▶ **ASSIGNED TASK**: With the pictures left out, please return exactly the line holding "Instruction: Select the" and each following line until the entries end.

+ + + + +

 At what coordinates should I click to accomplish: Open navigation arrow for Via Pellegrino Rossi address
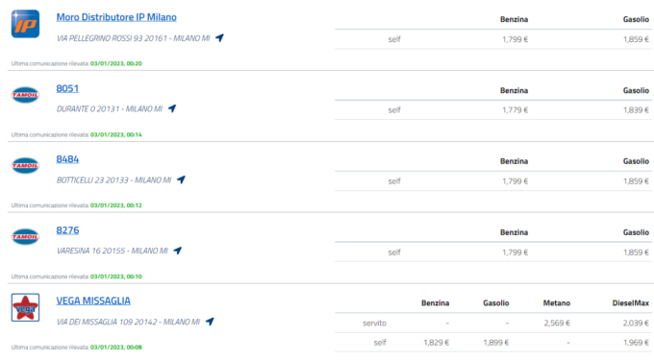point(220,37)
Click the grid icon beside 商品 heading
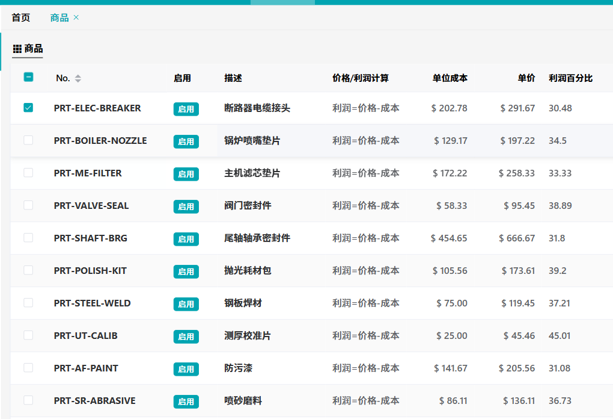 [x=17, y=49]
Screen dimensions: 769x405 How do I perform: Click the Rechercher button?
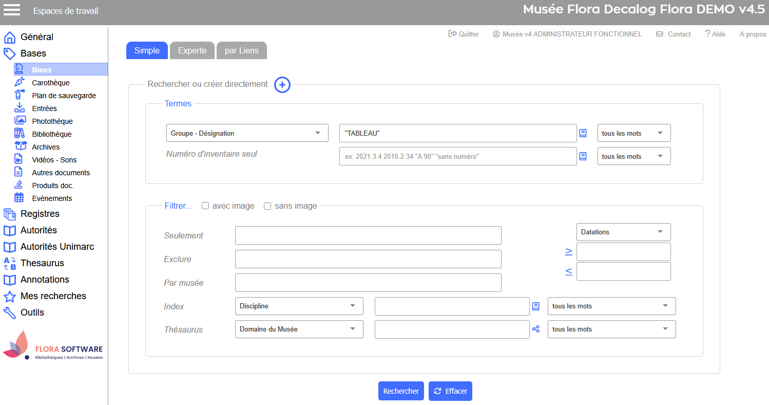[x=401, y=391]
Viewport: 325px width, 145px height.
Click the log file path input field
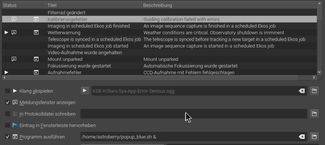(194, 114)
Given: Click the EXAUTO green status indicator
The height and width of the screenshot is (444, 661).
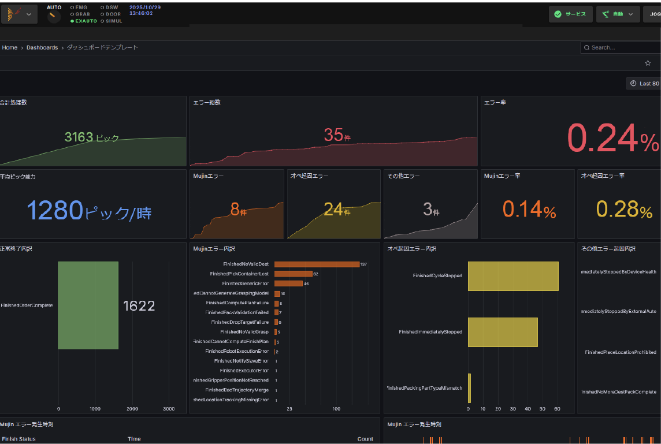Looking at the screenshot, I should click(72, 21).
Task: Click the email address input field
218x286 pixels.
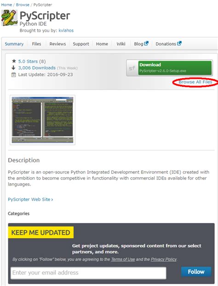Action: click(88, 273)
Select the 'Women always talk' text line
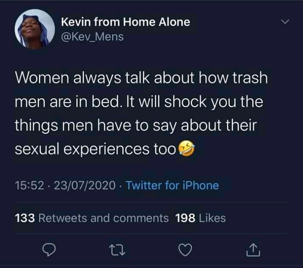Viewport: 303px width, 268px height. 141,78
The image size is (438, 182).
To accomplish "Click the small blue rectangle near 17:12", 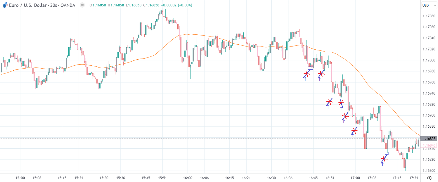I will click(387, 153).
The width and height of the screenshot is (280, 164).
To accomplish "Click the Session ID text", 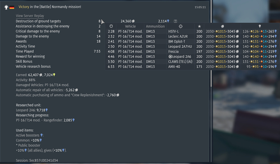I will tap(37, 161).
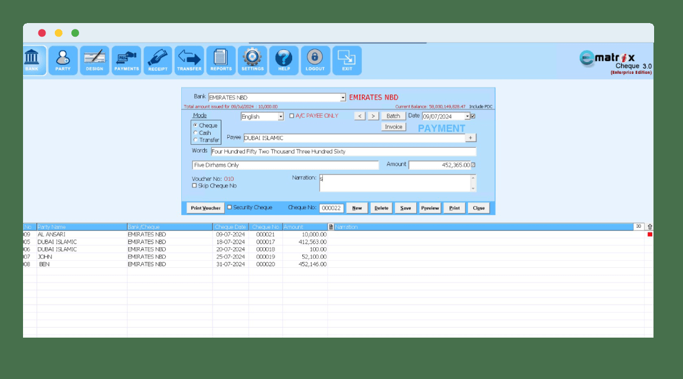Enable the A/C PAYEE ONLY checkbox

point(292,116)
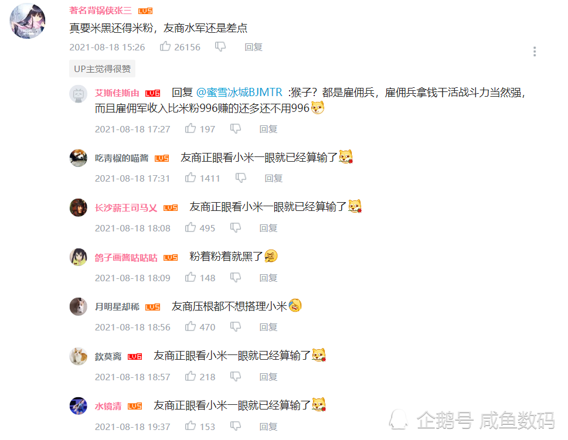Dislike the reply posted at 18:56
The height and width of the screenshot is (440, 568).
[236, 327]

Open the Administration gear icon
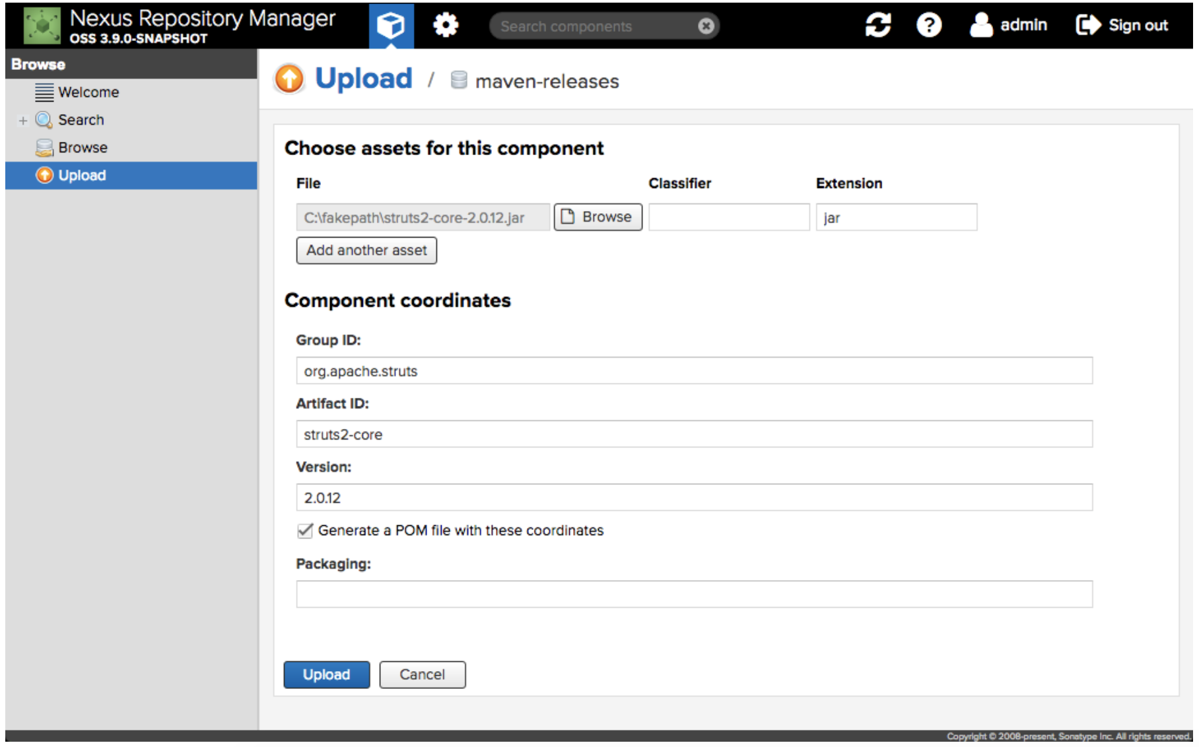pyautogui.click(x=446, y=26)
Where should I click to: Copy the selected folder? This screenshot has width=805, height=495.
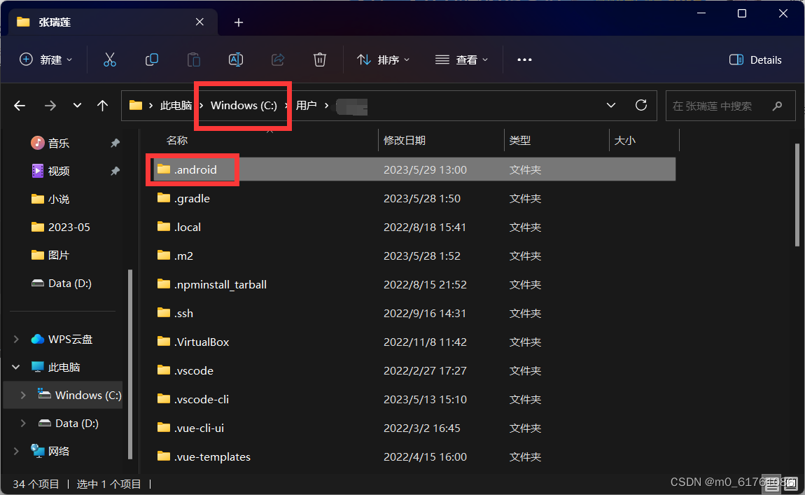pos(152,60)
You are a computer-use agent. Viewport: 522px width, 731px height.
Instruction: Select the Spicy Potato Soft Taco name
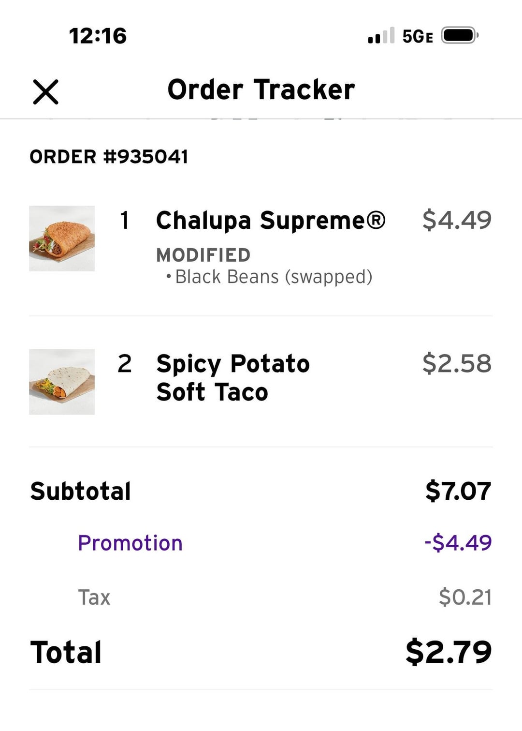tap(233, 377)
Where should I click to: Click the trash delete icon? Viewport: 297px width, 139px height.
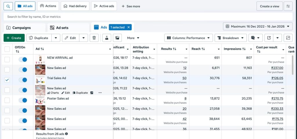[x=94, y=38]
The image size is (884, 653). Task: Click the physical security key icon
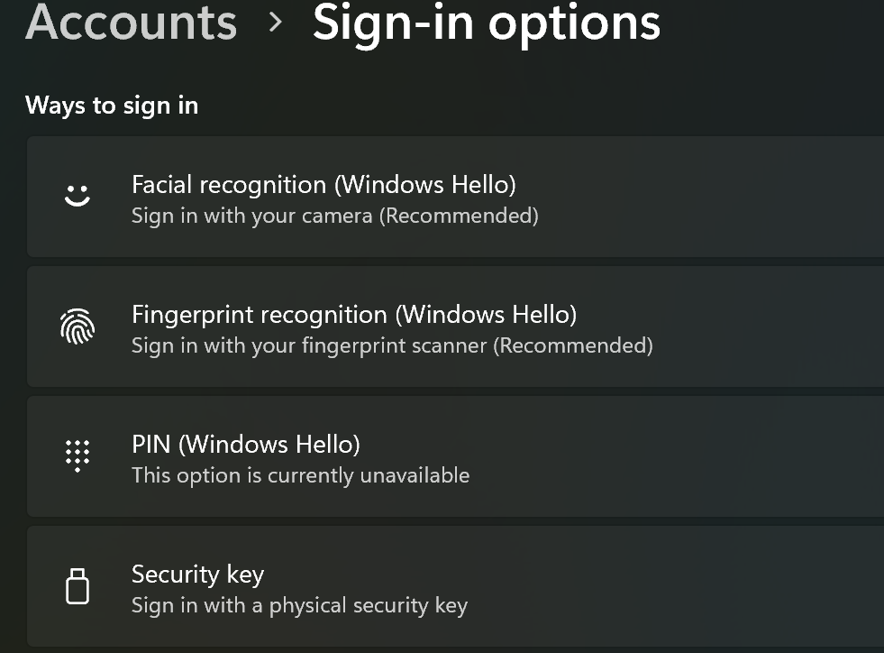pyautogui.click(x=77, y=585)
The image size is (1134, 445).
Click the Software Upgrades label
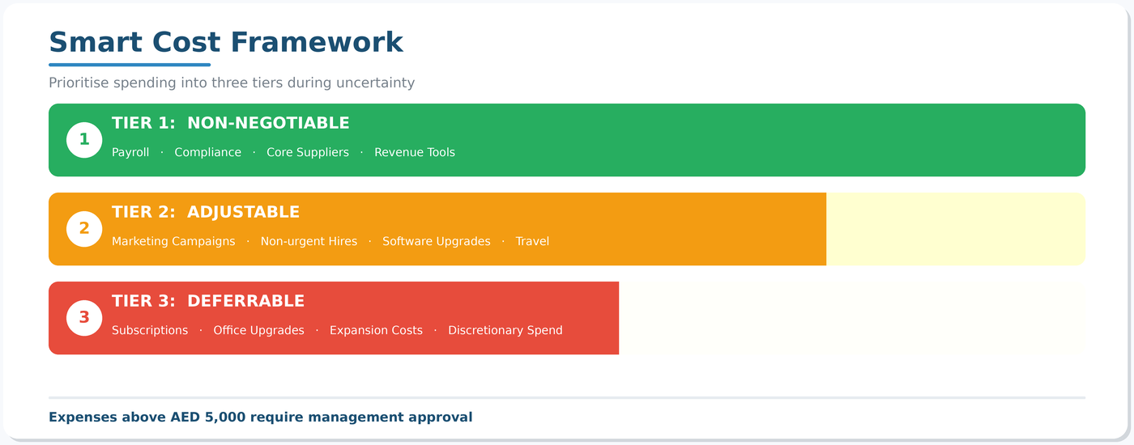coord(437,241)
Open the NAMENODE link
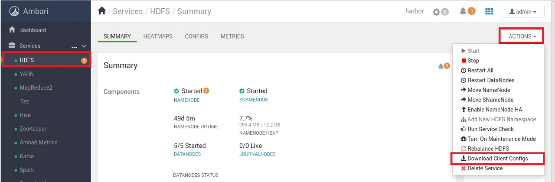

+ + + + +

▶ **EXERCISE SOLUTION**:
Instruction: Select the Spicy Potato Soft Taco name
tap(233, 377)
Where should I click to: Click the trash delete icon? Viewport: 297px width, 139px height.
[x=94, y=38]
The image size is (884, 653). Task: Click the physical security key icon
pyautogui.click(x=77, y=585)
The image size is (1134, 445).
Click the Software Upgrades label
coord(437,241)
Open the NAMENODE link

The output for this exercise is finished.